FastLabelのようなサービスだとスポットで発注できるので、コストを抑えられると思っています。今回アノテーションの外注は初めてでしたが、2週間で納品してもらえて、かつ中間で品質チェックができたので、そういった進め方も安心感がありました。1つだけ言うなら、用意していたデータの容量が大きかったのが原因で、SDKを使ったときにエラーが結構出てしまって、エラーのそれぞれのメッセージの内容がもう少しわかりやすいものだと良かったです。
―EVERSTEEL佐伯様
単純なコストが安い、というより品質に対するコスパが高いなと思いました。今回のアノテーションに関しては、品質を1番に重視していて、なんなら外注は無理かもしれない、と思っていた内容でした。それを自社でやるのと同じか、それ以上のレベルでやってもらえたので本当に良かったです。あとはプロジェクトにPMの方がきちんとついてくださる体制に安心感がありました。例えばアノテーターの方への指示出しだったり含め、自社でやるのはすごく時間がかかりますし、そういった手間もなくせたのが良かったです。
―FastLabel 中島氏
作成したデータセットを活用し、AI精度へ良い影響がありましたか?
―EVERSTEEL田島様
今まで検出が難しいだろうと判断し対象にしていなかった異物があり、トライアル的に検出できたら良いなという思いでFastLabelさんにタグ付けを依頼したのですが、結果そのデータを使って、検出することができるようになりました。
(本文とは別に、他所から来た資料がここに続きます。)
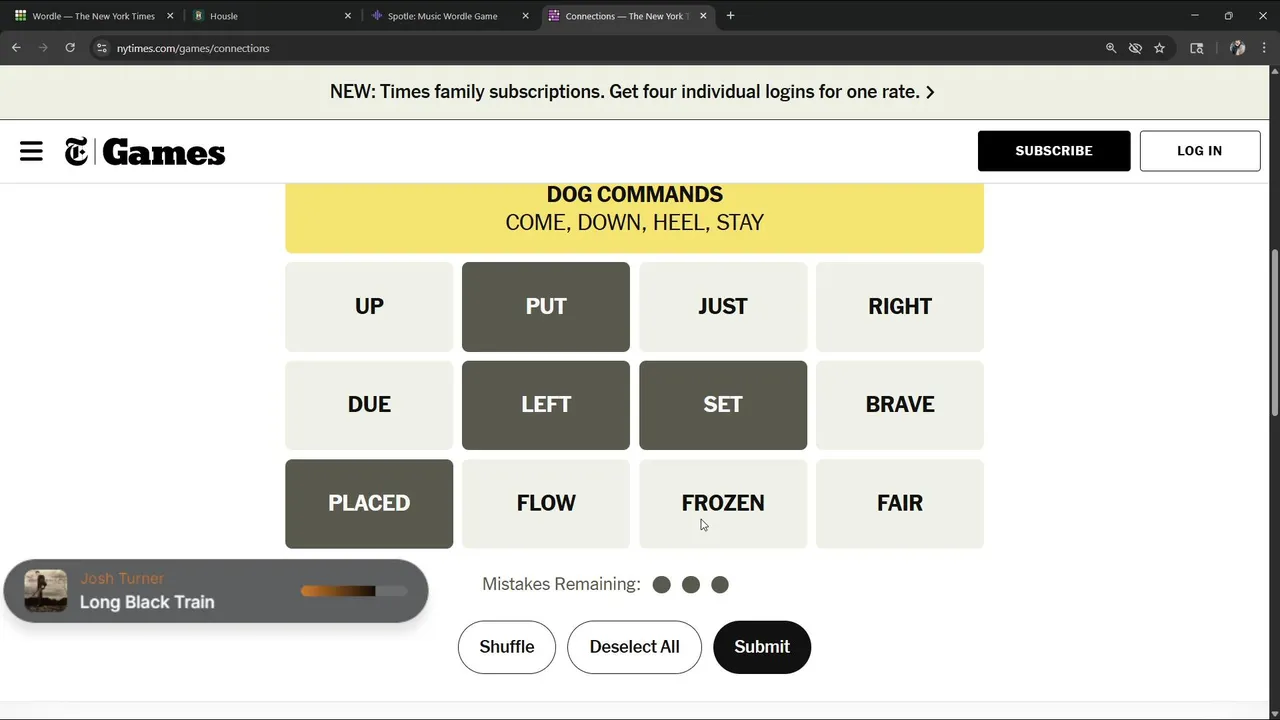Switch to the Wordle tab
Viewport: 1280px width, 720px height.
[93, 16]
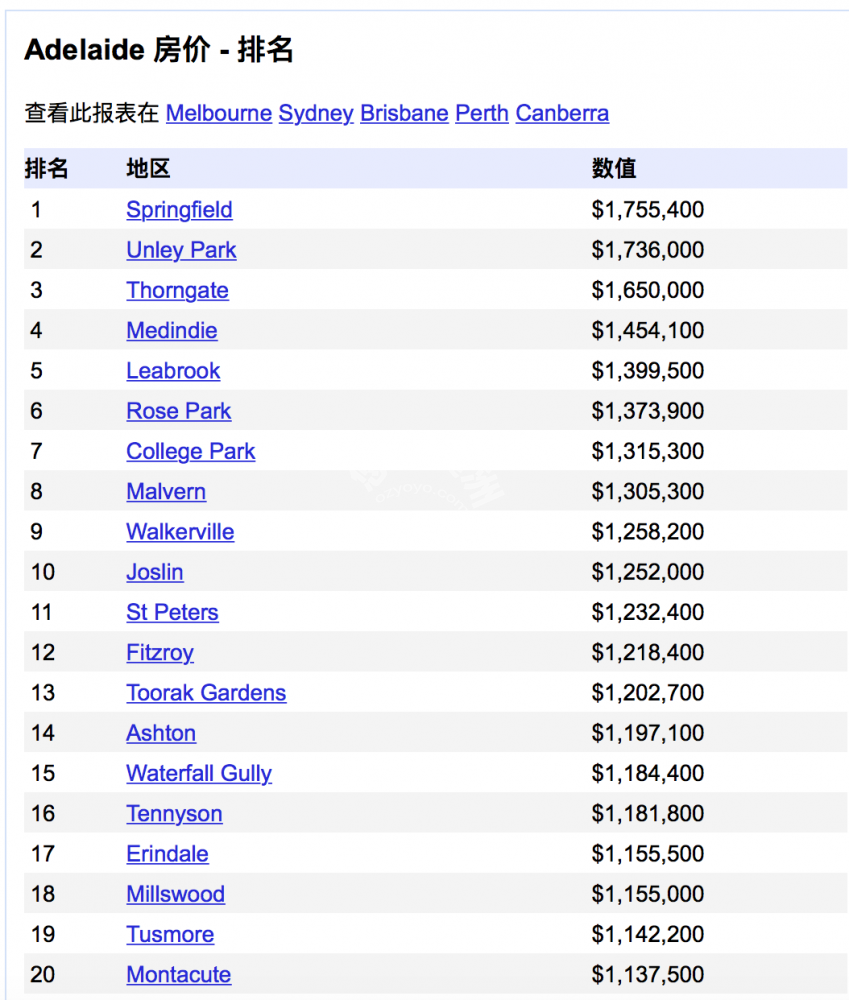Open the Canberra report link
849x1000 pixels.
[x=561, y=113]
充電コードのようなものなのですが、人が見ても検出がしづらいような対象物だったので、まさか検出できると思っておらず嬉しい驚きでした。
―FastLabel 中島氏
ツールの機能で、今後希望する機能等ご要望があれば教えてください。
―EVERSTEEL田島様
セグメンテーションしたときに、自動で領域を検出してくれるような機能があったらいいですね。
―EVERSTEEL佐伯様
EVERSTEELのアプリで解析したデータをFastLabelに連携して、再度データを人が修正して、その修正データを元に自動でモデルが修正される、といったことができると面白いと思っています。あとは、同じ画像を3人の人がつけて平均的なものを正しいラベルとするみたいな機能もあっても良いですね。

―FastLabel 中島氏
FastLabelのサービスやツールを活用にあたって、今後の展望があれば教えてください。
―EVERSTEEL田島様
いま、鉄鋼メーカー複数社と実証実験をやっていくフェーズで、それぞれのプロジェクトでFastLabelを使っていきたいです。すべての会社のデータをFastLabelのツールでアノテーションしていった先に、鉄スクラップのビッグデータ作っていけたらと思っています。
―EVERSTEEL佐伯様
もっと言うと、鉄スクラップに詳しい人がFastLabelのツールで誰でもアノテーションできるようにして、やってくれた人にもお金が入るような仕組みができると面白いですね。
―FastLabel 中島氏
貴社AI開発における今後の展望を教えてください。
―EVERSTEEL田島様
日本の鉄鋼メーカーと鉄スクラップ処理業者に、弊社のAIをがんがん導入してもらいたいですね。国内での鉄スクラップをEVERSTEELのAIにかけて解析できるようにすることで、流通するスクラップをより綺麗にしていけたらいいと思っています。国内のあとは、海外にも展開していきたいですね。
―EVERSTEEL佐伯様
会社や工場によっても、同じものに対してちょっと等級判定が違ったりもしているので、絶対的な基準を作って、鉄スクラップの規格を作っていきたいです。いま作られている規格は、リサイクルのためには不十分な基準な部分もあるので、それを整えていってリサイクルの効率化を実現したいと思っています。